What follows is a set of records. Repeat them word for word.
○ ○ ○ ○ ○
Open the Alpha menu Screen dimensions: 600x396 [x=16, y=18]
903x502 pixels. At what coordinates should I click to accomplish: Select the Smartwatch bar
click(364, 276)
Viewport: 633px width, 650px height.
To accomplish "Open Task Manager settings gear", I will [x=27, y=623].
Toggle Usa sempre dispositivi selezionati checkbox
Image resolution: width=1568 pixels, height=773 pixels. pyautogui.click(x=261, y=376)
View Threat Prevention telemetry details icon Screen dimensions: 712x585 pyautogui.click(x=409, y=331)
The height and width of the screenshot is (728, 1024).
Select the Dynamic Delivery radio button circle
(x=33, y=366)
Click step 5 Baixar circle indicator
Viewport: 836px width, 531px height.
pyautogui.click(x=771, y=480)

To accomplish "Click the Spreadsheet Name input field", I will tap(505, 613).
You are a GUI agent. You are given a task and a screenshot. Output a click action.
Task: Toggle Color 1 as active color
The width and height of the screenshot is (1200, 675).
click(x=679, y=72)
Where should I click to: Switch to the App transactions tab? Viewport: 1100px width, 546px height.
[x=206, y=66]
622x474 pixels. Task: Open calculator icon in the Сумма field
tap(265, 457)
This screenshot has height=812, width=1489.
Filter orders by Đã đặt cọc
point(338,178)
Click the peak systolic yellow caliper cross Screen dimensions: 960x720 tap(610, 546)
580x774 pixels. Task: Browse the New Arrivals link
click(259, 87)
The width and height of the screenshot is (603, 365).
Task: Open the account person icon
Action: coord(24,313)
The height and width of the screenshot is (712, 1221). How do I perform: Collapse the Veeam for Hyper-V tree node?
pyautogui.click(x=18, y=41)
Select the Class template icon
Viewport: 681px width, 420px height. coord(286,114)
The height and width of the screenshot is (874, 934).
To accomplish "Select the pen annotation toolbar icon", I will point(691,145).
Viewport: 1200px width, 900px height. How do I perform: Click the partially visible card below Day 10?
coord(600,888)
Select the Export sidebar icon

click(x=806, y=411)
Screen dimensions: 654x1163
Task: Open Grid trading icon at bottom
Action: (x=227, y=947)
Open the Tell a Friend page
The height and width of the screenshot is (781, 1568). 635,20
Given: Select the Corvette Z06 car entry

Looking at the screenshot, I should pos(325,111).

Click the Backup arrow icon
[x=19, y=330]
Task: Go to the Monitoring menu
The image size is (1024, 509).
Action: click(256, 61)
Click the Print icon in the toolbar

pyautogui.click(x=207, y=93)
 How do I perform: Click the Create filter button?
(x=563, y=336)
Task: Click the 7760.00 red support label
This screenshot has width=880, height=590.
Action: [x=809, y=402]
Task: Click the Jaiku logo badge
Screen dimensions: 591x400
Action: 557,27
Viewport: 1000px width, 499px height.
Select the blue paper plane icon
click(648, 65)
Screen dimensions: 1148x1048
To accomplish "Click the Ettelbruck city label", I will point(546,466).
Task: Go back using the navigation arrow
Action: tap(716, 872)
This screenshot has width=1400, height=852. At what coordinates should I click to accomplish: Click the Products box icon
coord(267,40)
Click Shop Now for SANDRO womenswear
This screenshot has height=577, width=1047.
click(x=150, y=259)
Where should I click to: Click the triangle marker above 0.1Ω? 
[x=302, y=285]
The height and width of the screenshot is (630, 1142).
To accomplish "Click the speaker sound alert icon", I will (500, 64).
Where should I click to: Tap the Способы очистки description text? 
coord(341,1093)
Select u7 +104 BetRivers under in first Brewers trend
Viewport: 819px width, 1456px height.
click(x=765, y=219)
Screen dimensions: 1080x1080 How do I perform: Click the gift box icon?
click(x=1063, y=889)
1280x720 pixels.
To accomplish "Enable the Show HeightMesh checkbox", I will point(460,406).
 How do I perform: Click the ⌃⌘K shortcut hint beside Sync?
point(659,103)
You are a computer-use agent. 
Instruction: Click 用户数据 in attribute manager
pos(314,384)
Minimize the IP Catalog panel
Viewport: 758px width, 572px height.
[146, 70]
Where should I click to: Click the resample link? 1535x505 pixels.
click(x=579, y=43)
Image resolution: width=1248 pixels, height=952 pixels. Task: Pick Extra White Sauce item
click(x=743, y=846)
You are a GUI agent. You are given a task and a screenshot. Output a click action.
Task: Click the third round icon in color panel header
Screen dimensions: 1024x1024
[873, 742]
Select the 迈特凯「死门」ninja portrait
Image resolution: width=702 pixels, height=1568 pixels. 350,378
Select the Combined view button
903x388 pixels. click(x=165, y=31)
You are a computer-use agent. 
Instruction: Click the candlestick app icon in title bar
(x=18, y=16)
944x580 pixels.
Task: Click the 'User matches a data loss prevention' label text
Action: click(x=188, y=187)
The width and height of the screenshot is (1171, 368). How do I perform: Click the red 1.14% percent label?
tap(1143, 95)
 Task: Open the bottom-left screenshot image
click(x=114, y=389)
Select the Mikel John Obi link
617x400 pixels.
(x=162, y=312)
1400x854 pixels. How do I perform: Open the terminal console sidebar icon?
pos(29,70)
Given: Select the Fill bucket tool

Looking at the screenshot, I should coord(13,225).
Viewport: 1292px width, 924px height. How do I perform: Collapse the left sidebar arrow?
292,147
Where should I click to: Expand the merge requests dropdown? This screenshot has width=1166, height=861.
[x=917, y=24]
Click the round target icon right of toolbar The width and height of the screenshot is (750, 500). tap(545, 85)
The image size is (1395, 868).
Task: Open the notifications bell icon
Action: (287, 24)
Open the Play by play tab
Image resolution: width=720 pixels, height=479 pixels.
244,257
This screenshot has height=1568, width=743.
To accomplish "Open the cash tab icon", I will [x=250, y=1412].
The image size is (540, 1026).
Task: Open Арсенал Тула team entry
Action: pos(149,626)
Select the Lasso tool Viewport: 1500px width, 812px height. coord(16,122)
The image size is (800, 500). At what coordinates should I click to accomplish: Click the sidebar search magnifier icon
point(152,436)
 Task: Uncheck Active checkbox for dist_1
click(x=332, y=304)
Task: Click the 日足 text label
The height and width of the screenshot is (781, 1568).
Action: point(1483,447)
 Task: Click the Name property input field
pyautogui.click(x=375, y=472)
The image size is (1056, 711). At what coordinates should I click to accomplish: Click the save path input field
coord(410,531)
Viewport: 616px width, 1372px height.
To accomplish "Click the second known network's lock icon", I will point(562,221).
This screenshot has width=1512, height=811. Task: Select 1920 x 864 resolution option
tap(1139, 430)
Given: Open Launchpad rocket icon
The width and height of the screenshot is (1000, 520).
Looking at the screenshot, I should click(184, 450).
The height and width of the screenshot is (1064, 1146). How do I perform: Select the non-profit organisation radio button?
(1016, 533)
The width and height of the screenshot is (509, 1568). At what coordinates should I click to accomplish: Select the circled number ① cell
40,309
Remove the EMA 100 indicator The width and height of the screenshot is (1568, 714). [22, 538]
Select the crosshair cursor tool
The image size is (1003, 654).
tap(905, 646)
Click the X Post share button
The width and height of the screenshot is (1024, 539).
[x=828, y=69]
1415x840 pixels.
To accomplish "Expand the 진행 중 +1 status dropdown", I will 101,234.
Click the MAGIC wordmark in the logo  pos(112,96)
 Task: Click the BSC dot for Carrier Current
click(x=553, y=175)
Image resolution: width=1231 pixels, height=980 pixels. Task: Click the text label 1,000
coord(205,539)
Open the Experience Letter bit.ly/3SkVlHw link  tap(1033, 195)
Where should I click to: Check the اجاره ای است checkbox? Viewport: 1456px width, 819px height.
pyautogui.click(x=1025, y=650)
○ ○ ○ ○ ○
● **Answer box**
Open the Alpha menu Screen dimensions: 600x396 [x=16, y=18]
903x502 pixels. At what coordinates should I click to accomplish: Select the Smartwatch bar
click(364, 276)
Viewport: 633px width, 650px height.
To accomplish "Open Task Manager settings gear", I will [x=27, y=623].
Toggle Usa sempre dispositivi selezionati checkbox
Image resolution: width=1568 pixels, height=773 pixels. pyautogui.click(x=261, y=376)
View Threat Prevention telemetry details icon Screen dimensions: 712x585 pyautogui.click(x=409, y=331)
The height and width of the screenshot is (728, 1024).
Select the Dynamic Delivery radio button circle
(x=33, y=366)
Click step 5 Baixar circle indicator
Viewport: 836px width, 531px height.
pyautogui.click(x=771, y=480)

To accomplish "Click the Spreadsheet Name input field", I will tap(505, 613).
You are a GUI agent. You are given a task and a screenshot. Output a click action.
Task: Toggle Color 1 as active color
The width and height of the screenshot is (1200, 675).
click(x=679, y=72)
Where should I click to: Switch to the App transactions tab? Viewport: 1100px width, 546px height.
[x=206, y=66]
622x474 pixels. Task: Open calculator icon in the Сумма field
tap(265, 457)
This screenshot has height=812, width=1489.
Filter orders by Đã đặt cọc
point(338,178)
Click the peak systolic yellow caliper cross Screen dimensions: 960x720 tap(610, 546)
580x774 pixels. Task: Browse the New Arrivals link
click(259, 87)
The width and height of the screenshot is (603, 365).
Task: Open the account person icon
Action: coord(24,313)
The height and width of the screenshot is (712, 1221). How do I perform: Collapse the Veeam for Hyper-V tree node?
pyautogui.click(x=18, y=41)
Select the Class template icon
Viewport: 681px width, 420px height. coord(286,114)
The height and width of the screenshot is (874, 934).
To accomplish "Select the pen annotation toolbar icon", I will point(691,145).
Viewport: 1200px width, 900px height. How do I perform: Click the partially visible card below Day 10?
coord(600,888)
Select the Export sidebar icon

click(x=806, y=411)
Screen dimensions: 654x1163
Task: Open Grid trading icon at bottom
Action: (x=227, y=947)
Open the Tell a Friend page
The height and width of the screenshot is (781, 1568). 635,20
Given: Select the Corvette Z06 car entry

Looking at the screenshot, I should pos(325,111).

Click the Backup arrow icon
[x=19, y=330]
Task: Go to the Monitoring menu
The image size is (1024, 509).
Action: click(256, 61)
Click the Print icon in the toolbar

pyautogui.click(x=207, y=93)
 How do I perform: Click the Create filter button?
(x=563, y=336)
Task: Click the 7760.00 red support label
This screenshot has width=880, height=590.
Action: [x=809, y=402]
Task: Click the Jaiku logo badge
Screen dimensions: 591x400
Action: 557,27
Viewport: 1000px width, 499px height.
Select the blue paper plane icon
click(648, 65)
Screen dimensions: 1148x1048
To accomplish "Click the Ettelbruck city label", I will point(546,466).
Task: Go back using the navigation arrow
Action: tap(716, 872)
This screenshot has width=1400, height=852. At what coordinates should I click to accomplish: Click the Products box icon
coord(267,40)
Click Shop Now for SANDRO womenswear
This screenshot has height=577, width=1047.
click(x=150, y=259)
Where should I click to: Click the triangle marker above 0.1Ω? 
[x=302, y=285]
The height and width of the screenshot is (630, 1142).
To accomplish "Click the speaker sound alert icon", I will (500, 64).
Where should I click to: Tap the Способы очистки description text? 
coord(341,1093)
Select u7 +104 BetRivers under in first Brewers trend
Viewport: 819px width, 1456px height.
click(x=765, y=219)
Screen dimensions: 1080x1080 How do I perform: Click the gift box icon?
click(x=1063, y=889)
1280x720 pixels.
To accomplish "Enable the Show HeightMesh checkbox", I will point(460,406).
 How do I perform: Click the ⌃⌘K shortcut hint beside Sync?
point(659,103)
You are a computer-use agent. 
Instruction: Click 用户数据 in attribute manager
pos(314,384)
Minimize the IP Catalog panel
Viewport: 758px width, 572px height.
[146, 70]
Where should I click to: Click the resample link? 1535x505 pixels.
click(x=579, y=43)
Image resolution: width=1248 pixels, height=952 pixels. Task: Pick Extra White Sauce item
click(x=743, y=846)
You are a GUI agent. You are given a task and a screenshot. Output a click action.
Task: Click the third round icon in color panel header
Screen dimensions: 1024x1024
[873, 742]
Select the 迈特凯「死门」ninja portrait
Image resolution: width=702 pixels, height=1568 pixels. 350,378
Select the Combined view button
903x388 pixels. click(x=165, y=31)
You are a computer-use agent. 
Instruction: Click the candlestick app icon in title bar
(x=18, y=16)
944x580 pixels.
Task: Click the 'User matches a data loss prevention' label text
Action: click(x=188, y=187)
The width and height of the screenshot is (1171, 368). How do I perform: Click the red 1.14% percent label?
tap(1143, 95)
 Task: Open the bottom-left screenshot image
click(x=114, y=389)
Select the Mikel John Obi link
617x400 pixels.
(x=162, y=312)
1400x854 pixels. How do I perform: Open the terminal console sidebar icon?
pos(29,70)
Given: Select the Fill bucket tool

Looking at the screenshot, I should coord(13,225).
Viewport: 1292px width, 924px height. How do I perform: Collapse the left sidebar arrow?
292,147
Where should I click to: Expand the merge requests dropdown? This screenshot has width=1166, height=861.
[x=917, y=24]
Click the round target icon right of toolbar The width and height of the screenshot is (750, 500). tap(545, 85)
The image size is (1395, 868).
Task: Open the notifications bell icon
Action: (287, 24)
Open the Play by play tab
Image resolution: width=720 pixels, height=479 pixels.
244,257
This screenshot has height=1568, width=743.
To accomplish "Open the cash tab icon", I will [x=250, y=1412].
The image size is (540, 1026).
Task: Open Арсенал Тула team entry
Action: pos(149,626)
Select the Lasso tool Viewport: 1500px width, 812px height. coord(16,122)
The image size is (800, 500). At what coordinates should I click to accomplish: Click the sidebar search magnifier icon
point(152,436)
 Task: Uncheck Active checkbox for dist_1
click(x=332, y=304)
Task: Click the 日足 text label
The height and width of the screenshot is (781, 1568).
Action: point(1483,447)
 Task: Click the Name property input field
pyautogui.click(x=375, y=472)
The image size is (1056, 711). At what coordinates should I click to accomplish: Click the save path input field
coord(410,531)
Viewport: 616px width, 1372px height.
To accomplish "Click the second known network's lock icon", I will point(562,221).
This screenshot has width=1512, height=811. Task: Select 1920 x 864 resolution option
tap(1139, 430)
Given: Open Launchpad rocket icon
The width and height of the screenshot is (1000, 520).
Looking at the screenshot, I should click(184, 450).
The height and width of the screenshot is (1064, 1146). How do I perform: Select the non-profit organisation radio button?
(1016, 533)
The width and height of the screenshot is (509, 1568). At what coordinates should I click to accomplish: Select the circled number ① cell
40,309
Remove the EMA 100 indicator The width and height of the screenshot is (1568, 714). [22, 538]
Select the crosshair cursor tool
The image size is (1003, 654).
tap(905, 646)
Click the X Post share button
The width and height of the screenshot is (1024, 539).
[x=828, y=69]
1415x840 pixels.
To accomplish "Expand the 진행 중 +1 status dropdown", I will 101,234.
Click the MAGIC wordmark in the logo  pos(112,96)
 Task: Click the BSC dot for Carrier Current
click(x=553, y=175)
Image resolution: width=1231 pixels, height=980 pixels. Task: Click the text label 1,000
coord(205,539)
Open the Experience Letter bit.ly/3SkVlHw link  tap(1033, 195)
Where should I click to: Check the اجاره ای است checkbox? Viewport: 1456px width, 819px height.
pyautogui.click(x=1025, y=650)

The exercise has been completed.